Can you return every one of the lines below word for word, with nothing changed, but without the pictures?

[Entries for locating text and elements]
+ + + + +

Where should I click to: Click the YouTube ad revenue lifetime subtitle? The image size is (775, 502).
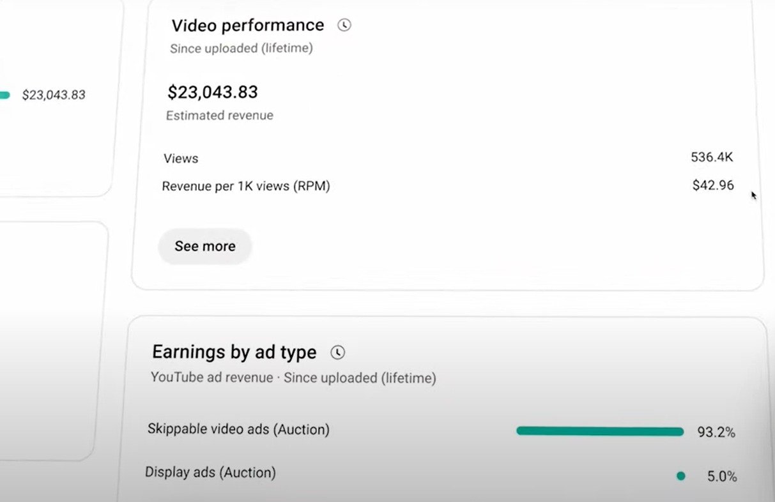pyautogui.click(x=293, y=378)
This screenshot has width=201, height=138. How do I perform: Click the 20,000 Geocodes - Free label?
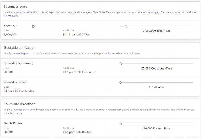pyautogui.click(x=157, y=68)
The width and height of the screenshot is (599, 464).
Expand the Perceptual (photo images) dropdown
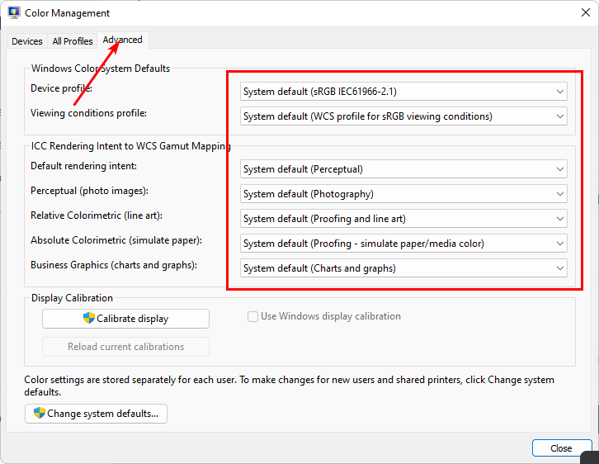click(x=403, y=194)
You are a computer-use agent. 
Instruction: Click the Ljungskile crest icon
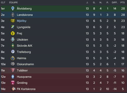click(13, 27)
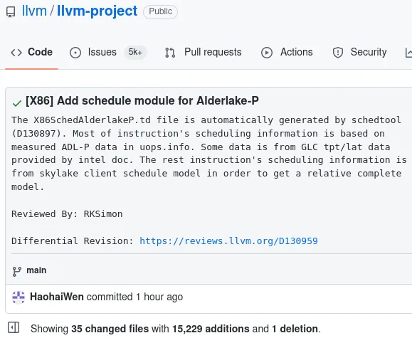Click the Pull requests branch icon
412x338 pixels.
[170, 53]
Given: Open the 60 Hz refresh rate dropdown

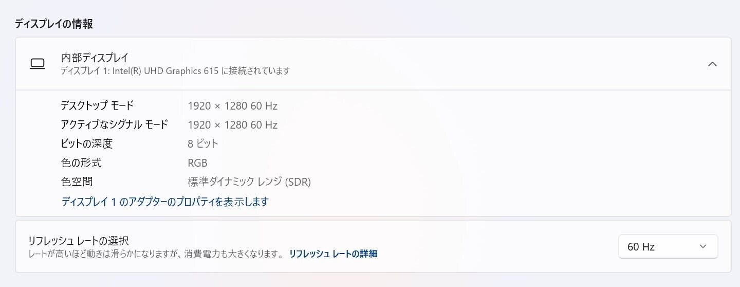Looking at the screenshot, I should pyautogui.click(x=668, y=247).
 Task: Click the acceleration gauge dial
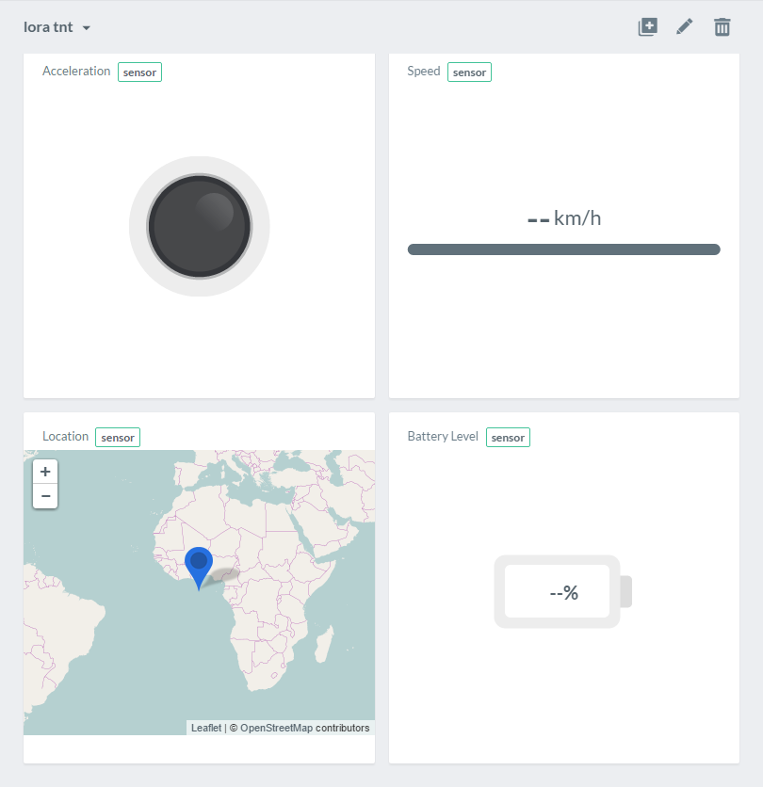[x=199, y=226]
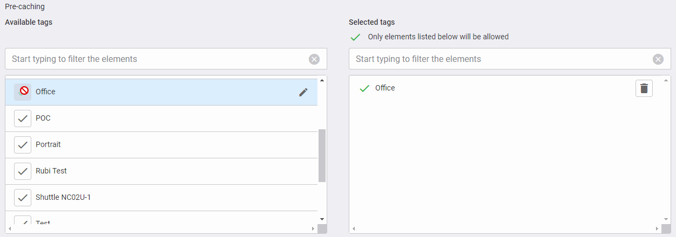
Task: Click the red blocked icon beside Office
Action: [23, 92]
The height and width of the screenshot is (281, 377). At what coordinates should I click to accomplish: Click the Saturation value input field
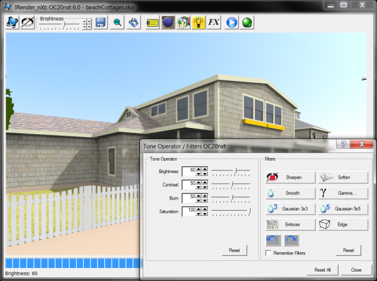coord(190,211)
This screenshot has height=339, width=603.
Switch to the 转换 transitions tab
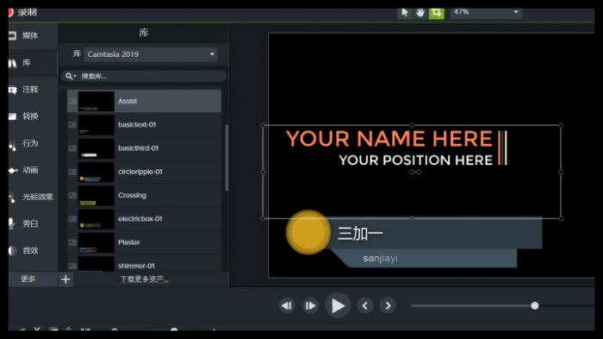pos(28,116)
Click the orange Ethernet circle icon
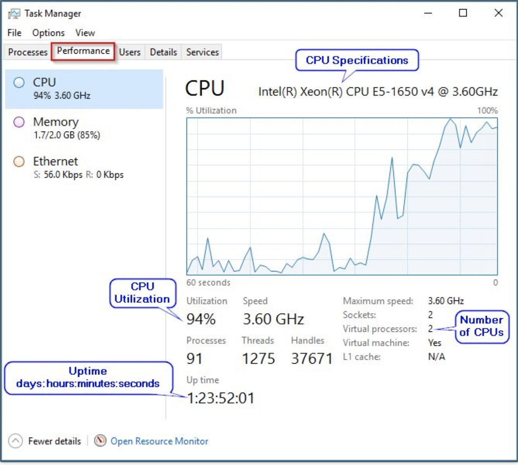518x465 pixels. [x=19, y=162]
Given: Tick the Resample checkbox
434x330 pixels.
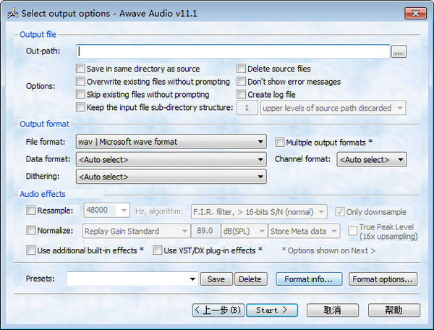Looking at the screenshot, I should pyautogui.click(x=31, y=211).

+ + + + +

Output for this task -
Where should I click to: Click the YouTube ad revenue lifetime subtitle? The image size is (775, 502).
pyautogui.click(x=293, y=378)
This screenshot has width=201, height=138. How do I perform: Click the 20,000 Geocodes - Free label?
pyautogui.click(x=157, y=68)
The width and height of the screenshot is (599, 464).
Expand the Perceptual (photo images) dropdown
click(x=403, y=194)
You are a computer-use agent. 
Instruction: Click the Ljungskile crest icon
click(13, 27)
Click the Pull requests branch icon
412x338 pixels.
[170, 53]
Given: Open the 60 Hz refresh rate dropdown

Looking at the screenshot, I should pyautogui.click(x=668, y=247).
 Task: Click the acceleration gauge dial
[x=199, y=226]
Task: Click the red blocked icon beside Office
Action: [23, 92]
The height and width of the screenshot is (281, 377). At what coordinates should I click to accomplish: Click the Saturation value input field
coord(190,211)
This screenshot has height=339, width=603.
Switch to the 转换 transitions tab
pos(28,116)
Click the orange Ethernet circle icon
518x465 pixels. [x=19, y=162]
Given: Tick the Resample checkbox
434x330 pixels.
Looking at the screenshot, I should pyautogui.click(x=31, y=211).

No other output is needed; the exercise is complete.